One million times thinner than a human fingernail — that’s how thin is the new form of gold created by a group of scientists at the University of Leeds. It’s the thinnest unsupported gold ever created.
The material is essentially regarded as 2-D (like graphene) because it comprises just two layers of atoms sitting on top of one another. This form gives the newly discovered gold the potential to be used more efficiently, with wide-scale applications in the medical and electronic industries.
The gold flakes are flexible, which means they could be used in bendable screens, electronic inks and transparent conducting displays, plus tests indicate that the material is 10 times more efficient as a catalytic substrate than the currently used gold nanoparticles.
“This work amounts to a landmark achievement. Not only does it open up the possibility that gold can be used more efficiently in existing technologies, but it is also providing a route which would allow material scientists to develop other 2-D metals,” said Dr. Sunjie Ye, lead author of the paper, published in the journal Advanced Science.

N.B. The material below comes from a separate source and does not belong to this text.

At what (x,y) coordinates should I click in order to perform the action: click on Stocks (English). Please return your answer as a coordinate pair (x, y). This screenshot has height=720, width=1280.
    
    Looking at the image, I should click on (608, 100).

Synthesizing the gold nanosheet takes place in an aqueous solution and starts with chloroauric acid, an inorganic substance that contains gold. It is reduced to its metallic form in the presence of a ‘confinement agent’ – a chemical that encourages the gold to form as a sheet, just two atoms thick.
Because of the gold’s nanoscale dimensions, it appears green in water—and given its shape, the researchers describe it as gold nano-seaweed. Images taken from an electron microscope reveal the way the gold atoms have formed into a highly organized lattice. Other images show gold nano-seaweed that has been artificially colored.
The invention billed as a “landmark achievement” by researchers, also sheds more light on the creation of 2D materials altogether. According to the team, the method used to create the gold “could innovate nanomaterial manufacturing,” and the researchers are now focusing on ways to scale up the process.
Graphene, for example, was the much-lauded poster child of 2D materials when it was created in 2004 — but has faced a number of hurdles in large-scale use. With 2D gold, however, its potential is much clearer, researchers say.
“I think with 2-D gold we have got some very definite ideas about where it could be used, particularly in catalytic reactions and enzymatic reactions,” Professor Stephen Evans, who supervised the research, said. “We know it will be more effective than existing technologies—so we have something that we believe people will be interested in developing with us.”